- Shihori Tanabe (Division of Risk Assessment, Biological Safety Research Center, National Institute of Health Sciences / email@example.com)
1) Division of Risk Assessment, Biological Safety Research Center, National Institute of Health Sciences , 2) BoZo Research Center Inc.
To assess the toxicity of acenaphthylene, Sprague-Dawley rats were repeatedly administered the chemical via oral gavage at daily doses of 0, 4, 20, or 100 mg/kg/day for 28 days, followed by a 14-day recovery period. Decreases in body weight, food consumption, and body weight gain were observed in males and females in the 100 mg/kg/day group. Additionally, increases in water consumption and urine volume, and decreases in osmolality were observed in both males and females in this group. Moreover, this highest dose was linked to decreases in the reticulocyte percentage and increases in platelet counts in males and females, and females additionally exhibited increases in the hemoglobin concentration, mean corpuscular hemoglobin concentration, and activated partial thromboplastin time.
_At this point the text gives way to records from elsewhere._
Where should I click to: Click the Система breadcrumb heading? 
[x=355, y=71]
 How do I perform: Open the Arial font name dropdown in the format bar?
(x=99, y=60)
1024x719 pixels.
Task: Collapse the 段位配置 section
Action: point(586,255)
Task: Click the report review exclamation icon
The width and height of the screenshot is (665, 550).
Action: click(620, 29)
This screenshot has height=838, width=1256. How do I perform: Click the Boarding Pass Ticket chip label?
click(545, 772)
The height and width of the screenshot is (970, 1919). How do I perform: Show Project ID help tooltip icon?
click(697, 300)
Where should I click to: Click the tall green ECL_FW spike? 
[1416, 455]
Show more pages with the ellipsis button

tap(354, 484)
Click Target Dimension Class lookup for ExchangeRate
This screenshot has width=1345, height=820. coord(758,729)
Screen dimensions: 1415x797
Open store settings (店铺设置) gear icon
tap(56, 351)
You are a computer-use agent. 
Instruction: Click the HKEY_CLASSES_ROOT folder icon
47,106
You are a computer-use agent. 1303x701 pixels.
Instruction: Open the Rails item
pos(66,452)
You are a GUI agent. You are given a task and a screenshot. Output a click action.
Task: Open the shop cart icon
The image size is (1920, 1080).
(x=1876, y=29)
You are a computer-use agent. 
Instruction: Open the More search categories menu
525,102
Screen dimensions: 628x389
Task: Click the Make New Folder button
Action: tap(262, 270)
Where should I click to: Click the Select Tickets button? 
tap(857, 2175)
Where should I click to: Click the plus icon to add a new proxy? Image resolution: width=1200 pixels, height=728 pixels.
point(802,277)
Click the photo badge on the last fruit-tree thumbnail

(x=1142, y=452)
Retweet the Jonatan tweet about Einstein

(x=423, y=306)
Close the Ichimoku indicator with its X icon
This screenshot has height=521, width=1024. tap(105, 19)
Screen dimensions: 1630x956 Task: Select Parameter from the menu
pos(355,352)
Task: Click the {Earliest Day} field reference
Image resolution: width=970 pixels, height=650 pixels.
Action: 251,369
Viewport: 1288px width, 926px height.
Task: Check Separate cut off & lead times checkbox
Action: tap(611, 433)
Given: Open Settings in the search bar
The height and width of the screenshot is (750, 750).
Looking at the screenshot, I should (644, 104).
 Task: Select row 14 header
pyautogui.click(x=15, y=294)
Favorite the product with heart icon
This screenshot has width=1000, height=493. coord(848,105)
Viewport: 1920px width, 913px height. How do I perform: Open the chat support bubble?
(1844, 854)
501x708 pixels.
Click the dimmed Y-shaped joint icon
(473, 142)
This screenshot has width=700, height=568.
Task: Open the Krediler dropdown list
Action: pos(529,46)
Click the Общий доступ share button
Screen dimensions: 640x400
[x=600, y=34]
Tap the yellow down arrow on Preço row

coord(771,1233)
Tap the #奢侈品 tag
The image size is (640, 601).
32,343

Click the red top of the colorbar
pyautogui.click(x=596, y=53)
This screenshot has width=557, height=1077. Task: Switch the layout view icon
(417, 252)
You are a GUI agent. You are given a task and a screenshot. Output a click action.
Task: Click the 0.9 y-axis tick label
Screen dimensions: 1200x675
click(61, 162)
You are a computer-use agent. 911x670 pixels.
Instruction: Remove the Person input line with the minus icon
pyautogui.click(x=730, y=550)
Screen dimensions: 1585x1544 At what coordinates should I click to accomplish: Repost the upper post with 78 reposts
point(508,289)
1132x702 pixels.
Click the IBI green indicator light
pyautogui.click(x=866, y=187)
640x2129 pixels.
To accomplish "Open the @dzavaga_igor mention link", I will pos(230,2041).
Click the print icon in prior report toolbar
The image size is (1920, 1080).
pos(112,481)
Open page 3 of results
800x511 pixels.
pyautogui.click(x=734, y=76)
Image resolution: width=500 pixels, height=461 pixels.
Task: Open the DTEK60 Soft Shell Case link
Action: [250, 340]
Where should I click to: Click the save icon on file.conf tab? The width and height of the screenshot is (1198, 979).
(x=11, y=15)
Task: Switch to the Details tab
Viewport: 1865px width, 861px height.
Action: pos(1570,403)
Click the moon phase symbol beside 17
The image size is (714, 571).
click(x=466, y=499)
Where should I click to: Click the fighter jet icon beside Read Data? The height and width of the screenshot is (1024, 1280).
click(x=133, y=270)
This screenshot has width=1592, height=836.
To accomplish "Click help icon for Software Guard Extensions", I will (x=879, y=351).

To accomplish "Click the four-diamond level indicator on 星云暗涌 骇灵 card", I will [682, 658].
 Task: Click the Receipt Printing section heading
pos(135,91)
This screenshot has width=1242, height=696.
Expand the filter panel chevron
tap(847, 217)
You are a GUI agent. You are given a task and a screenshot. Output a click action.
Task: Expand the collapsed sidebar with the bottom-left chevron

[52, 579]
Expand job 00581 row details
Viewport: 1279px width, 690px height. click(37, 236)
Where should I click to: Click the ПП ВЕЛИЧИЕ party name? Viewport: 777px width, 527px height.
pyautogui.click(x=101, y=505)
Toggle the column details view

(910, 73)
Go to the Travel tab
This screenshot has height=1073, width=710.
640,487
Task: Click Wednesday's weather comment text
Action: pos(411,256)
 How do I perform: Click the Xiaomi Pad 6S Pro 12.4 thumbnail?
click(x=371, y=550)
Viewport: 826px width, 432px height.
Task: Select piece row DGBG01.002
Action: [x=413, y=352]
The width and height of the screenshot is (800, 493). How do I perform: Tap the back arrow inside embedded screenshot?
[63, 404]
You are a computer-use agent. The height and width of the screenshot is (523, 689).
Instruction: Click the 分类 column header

Meanwhile, total cholesterol and phospholipid levels were elevated in males and females treated with 100 mg/kg/day acenaphthylene, with males additionally displaying increased total protein and albumin levels. Increased relative liver weights and changes in liver histopathology were observed in males and females treated with 20 or 100 mg/kg/day acenaphthylene. Additionally, organ weight and/or histopathological changes were observed in the thymus, heart, femoral and sternal bones including bone marrow, urinary bladder, kidneys, spleen, and adrenal gland in both sexes, in the stomach in males, and in the uterus, ovaries, and mesenteric lymph nodes in females in the 100 mg/kg/day group. Some changes exhibited plasticity in the recovery period. Based on these results, the no-observed-effect-level of acenaphthylene after repeated 28-day oral administration was 4 mg/kg/day.